Research on textual emotion recognition based on deep learning has also been successful. Socher et al. [34] introduced recursive neural tensor networks and the Stanford sentiment treebank. The combination of a new model and data results for single sentence sentiment detection pushed positive/negative sentence classification and fine-grained sentiment prediction. Their research showed that the sentiment analysis for texts is far from solved. Iyyer et al. [12] introduced a deep averaging network (DAN) for textual emotion recognition. This was a simple and effective sentiment analysis model that used only the distribution of words to represent information, rather than the combined information of sentences, thus reducing the computational complexity. The model performed better than syntactic models on datasets with high syntactic variance.

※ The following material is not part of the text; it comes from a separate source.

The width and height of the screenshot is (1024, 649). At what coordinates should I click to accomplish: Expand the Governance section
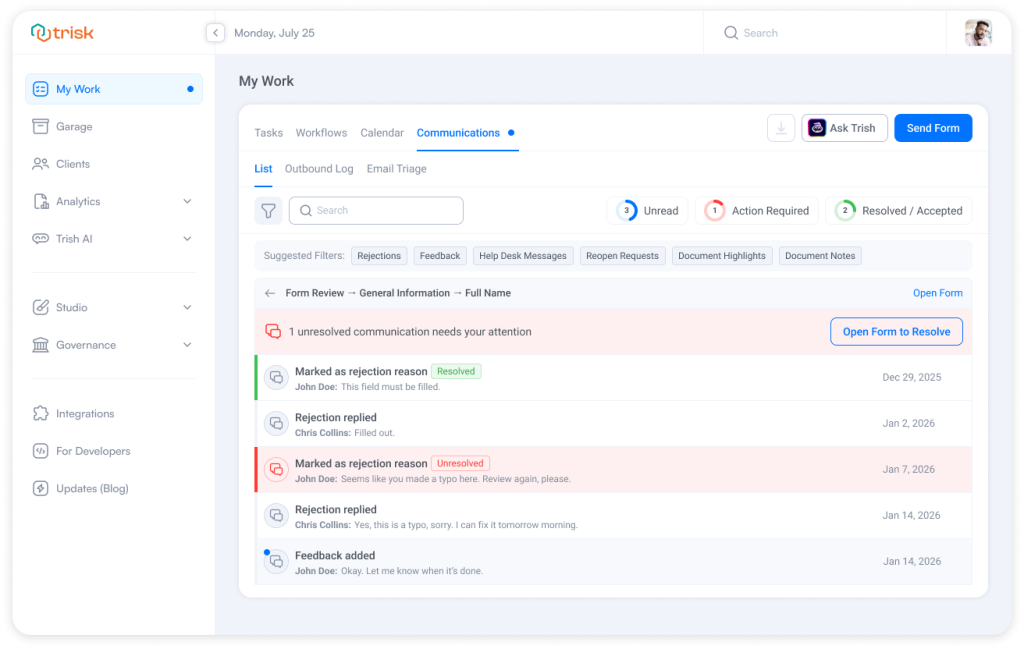point(78,345)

Kalchbrenner et al. [13] described a convolutional architecture called the dynamic convolutional neural network (DCNN) that was adopted for the semantic modelling of sentences. The network handled input sentences of varying length and induced a feature graph over the sentence that was capable of explicitly capturing short and long-range relations. The network did not rely on a parse tree and was easily applicable to any language. Seyeditabari et al. [32] formulated emotion recognition in text as a binary classification problem and presented a new network based on a Bi-GRU model to capture more meaningful information from text. They reported the results for two word embedding models which had the best performance. Shrivastava et al. [33] proposed a sequence-based CNN with word embedding to detect the emotions. An attention mechanism was applied in the proposed model which allowed CNN to focus on the words that had more effect on the classification or the part of the features that should be attended more.

2.1.2 Visual modality

Emotion recognition based on visual information is a research focus in the field of emotion computing and computer vision. Human facial expression is one of the most powerful means for humans to exchange emotions and intentions. Face analysis and video analysis methods based on deep learning have recently shown good performance on various key tasks such as face recognition, emotion recognition and activity recognition. In the previous work, the CNN mainly relies on time averaging and pooling to handle time-series sequences in video emotion recognition. The recurrent neural network (RNN) shows more advanced performance in time-series sequence analysis tasks, which has attracted great interest in recent years.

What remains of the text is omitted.